**Problem to solve**
Where an entry holds an image, leave the image out; otherwise reproduce the entry exactly.

**Available data**
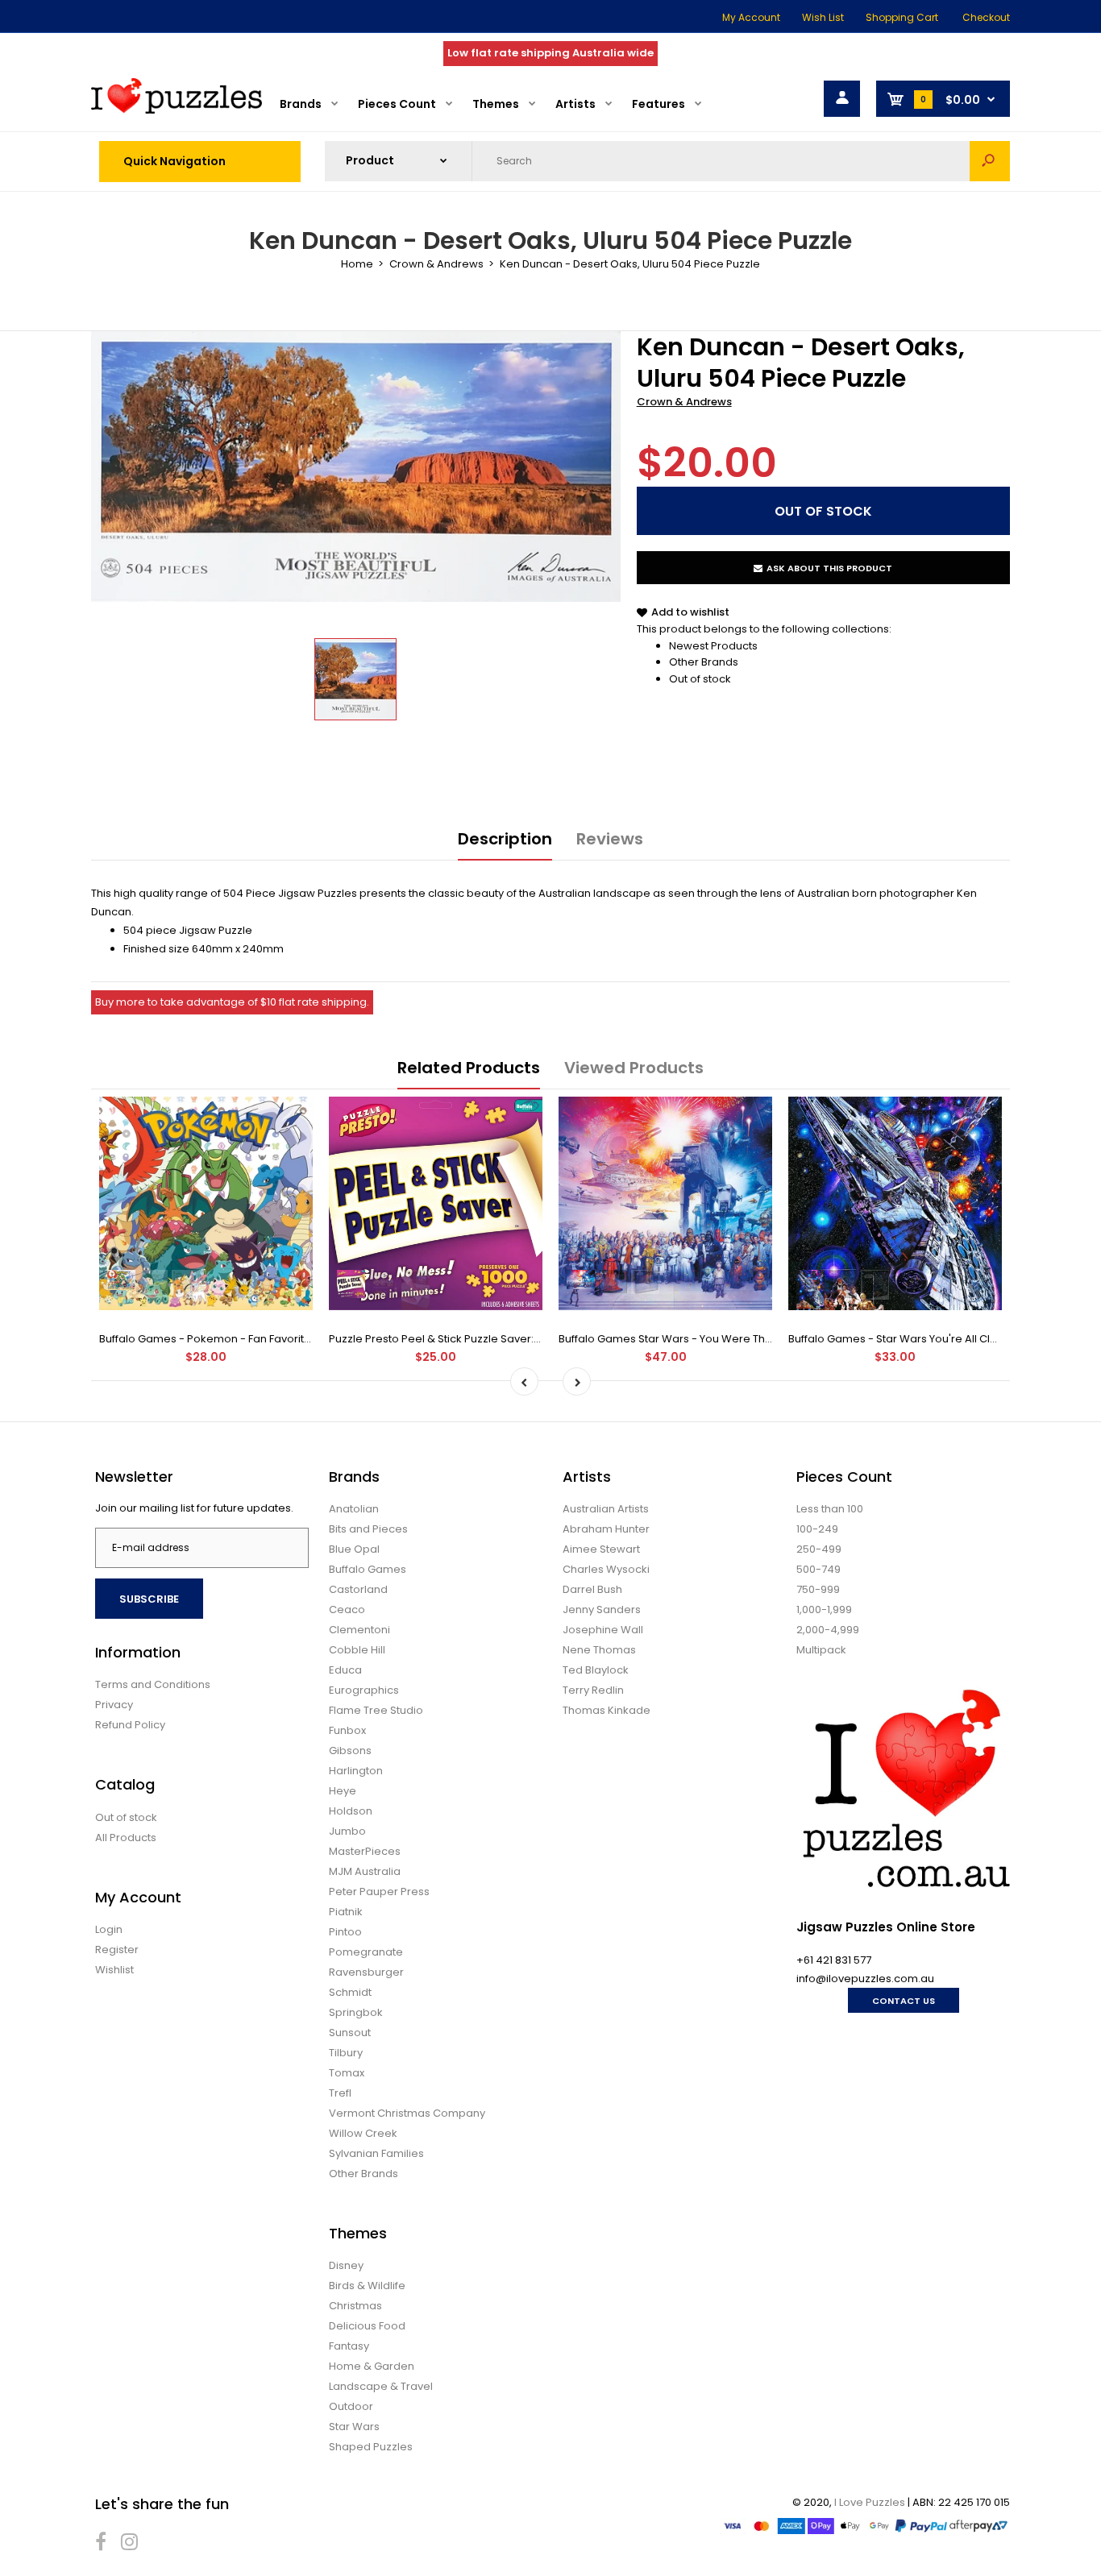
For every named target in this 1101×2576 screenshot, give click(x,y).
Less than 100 (829, 1508)
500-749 (818, 1569)
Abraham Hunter (606, 1529)
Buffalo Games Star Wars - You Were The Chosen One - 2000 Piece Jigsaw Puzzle (772, 1338)
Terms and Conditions (152, 1684)
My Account (751, 17)
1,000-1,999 (824, 1609)
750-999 (818, 1589)
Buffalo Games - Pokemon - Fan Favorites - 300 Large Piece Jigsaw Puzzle (293, 1338)
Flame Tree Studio (376, 1710)
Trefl (340, 2093)
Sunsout (350, 2032)
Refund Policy (130, 1724)
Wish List (823, 17)
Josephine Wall (603, 1629)
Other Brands (703, 662)
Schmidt (350, 1992)
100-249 (817, 1529)
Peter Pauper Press (379, 1891)
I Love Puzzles (869, 2502)
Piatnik (346, 1911)
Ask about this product (829, 568)
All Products (125, 1837)
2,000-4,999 (827, 1629)
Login (109, 1929)
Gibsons (350, 1750)
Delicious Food (367, 2325)
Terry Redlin (593, 1690)
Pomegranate (366, 1952)
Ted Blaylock (596, 1670)
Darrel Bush (592, 1589)
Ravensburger (366, 1972)
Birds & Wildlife (367, 2285)
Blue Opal (354, 1549)
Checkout (986, 17)
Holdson (350, 1811)
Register (117, 1949)
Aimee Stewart (601, 1549)
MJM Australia (365, 1871)
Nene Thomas (599, 1649)
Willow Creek (363, 2133)
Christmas (355, 2305)
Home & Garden (371, 2366)
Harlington (356, 1770)
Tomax (346, 2072)
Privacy (114, 1704)
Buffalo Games (367, 1569)
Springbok (356, 2012)
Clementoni (359, 1629)
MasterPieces (365, 1851)
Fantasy (349, 2346)
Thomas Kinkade (606, 1710)
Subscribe (149, 1599)
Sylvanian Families (376, 2153)
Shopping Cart (902, 17)
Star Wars (354, 2426)
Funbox (347, 1730)
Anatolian (354, 1508)
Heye (342, 1790)
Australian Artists (606, 1508)
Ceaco (347, 1609)
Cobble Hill (357, 1649)
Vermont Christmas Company (407, 2113)
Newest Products (713, 645)
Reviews (609, 839)
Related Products (468, 1067)
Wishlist (114, 1969)
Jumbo (347, 1831)
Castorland (358, 1589)
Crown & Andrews (684, 401)
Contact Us (903, 2000)
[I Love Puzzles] (176, 110)
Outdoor (351, 2406)
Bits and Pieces (368, 1529)
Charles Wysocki (606, 1569)
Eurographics (364, 1690)
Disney (346, 2265)
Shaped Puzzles (371, 2446)
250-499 (818, 1549)
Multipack (821, 1649)
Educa (345, 1670)
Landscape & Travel (381, 2386)
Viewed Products (634, 1067)
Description (505, 839)
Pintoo (345, 1931)
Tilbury (346, 2052)
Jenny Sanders (602, 1609)
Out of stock (700, 679)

**Written response**
For every named target in this 1101×2576 screenshot, give click(x,y).
Less than 100 (829, 1508)
500-749 (818, 1569)
Abraham Hunter (606, 1529)
Buffalo Games Star Wars - You Were The Chosen One - 2000 Piece Jigsaw Puzzle (772, 1338)
Terms and Conditions (152, 1684)
My Account (751, 17)
1,000-1,999 (824, 1609)
750-999 (818, 1589)
Buffalo Games - Pokemon - Fan Favorites - 300 Large Piece Jigsaw Puzzle (293, 1338)
Flame Tree Studio (376, 1710)
Trefl (340, 2093)
Sunsout (350, 2032)
Refund Policy (130, 1724)
Wish List (823, 17)
Josephine Wall (603, 1629)
Other Brands (703, 662)
Schmidt (350, 1992)
100-249 (817, 1529)
Peter Pauper Press (379, 1891)
I Love Puzzles (869, 2502)
Piatnik (346, 1911)
Ask about this product (829, 568)
All Products (125, 1837)
2,000-4,999 (827, 1629)
Login (109, 1929)
Gibsons (350, 1750)
Delicious Food (367, 2325)
Terry Redlin (593, 1690)
Pomegranate (366, 1952)
Ted Blaylock (596, 1670)
Darrel Bush (592, 1589)
Ravensburger (366, 1972)
Birds & Wildlife (367, 2285)
Blue Opal (354, 1549)
Checkout (986, 17)
Holdson (350, 1811)
Register (117, 1949)
Aimee Stewart (601, 1549)
MJM Australia (365, 1871)
Nene Thomas (599, 1649)
Willow Creek (363, 2133)
Christmas (355, 2305)
Home & Garden (371, 2366)
Harlington (356, 1770)
Tomax (346, 2072)
Privacy (114, 1704)
Buffalo Games (367, 1569)
Springbok (356, 2012)
Clementoni (359, 1629)
MasterPieces (365, 1851)
Fantasy (349, 2346)
Thomas Kinkade (606, 1710)
Subscribe (149, 1599)
Sylvanian Families (376, 2153)
Shopping Cart (902, 17)
Star Wars (354, 2426)
Funbox (347, 1730)
Anatolian (354, 1508)
Heye (342, 1790)
Australian Artists (606, 1508)
Ceaco (347, 1609)
Cobble Hill (357, 1649)
Vermont Christmas Company (407, 2113)
Newest Products (713, 645)
Reviews (609, 839)
Related Products (468, 1067)
Wishlist (114, 1969)
Jumbo (347, 1831)
Castorland (358, 1589)
Crown & Andrews (684, 401)
Contact Us (903, 2000)
[I Love Puzzles] (176, 110)
Outdoor (351, 2406)
Bits and Pieces (368, 1529)
Charles Wysocki (606, 1569)
Eurographics (364, 1690)
Disney (346, 2265)
Shaped Puzzles (371, 2446)
250-499 (818, 1549)
Multipack (821, 1649)
Educa (345, 1670)
Landscape & Travel (381, 2386)
Viewed Products (634, 1067)
Description (505, 839)
Pintoo (345, 1931)
Tilbury (346, 2052)
Jenny Sanders (602, 1609)
Out of stock (700, 679)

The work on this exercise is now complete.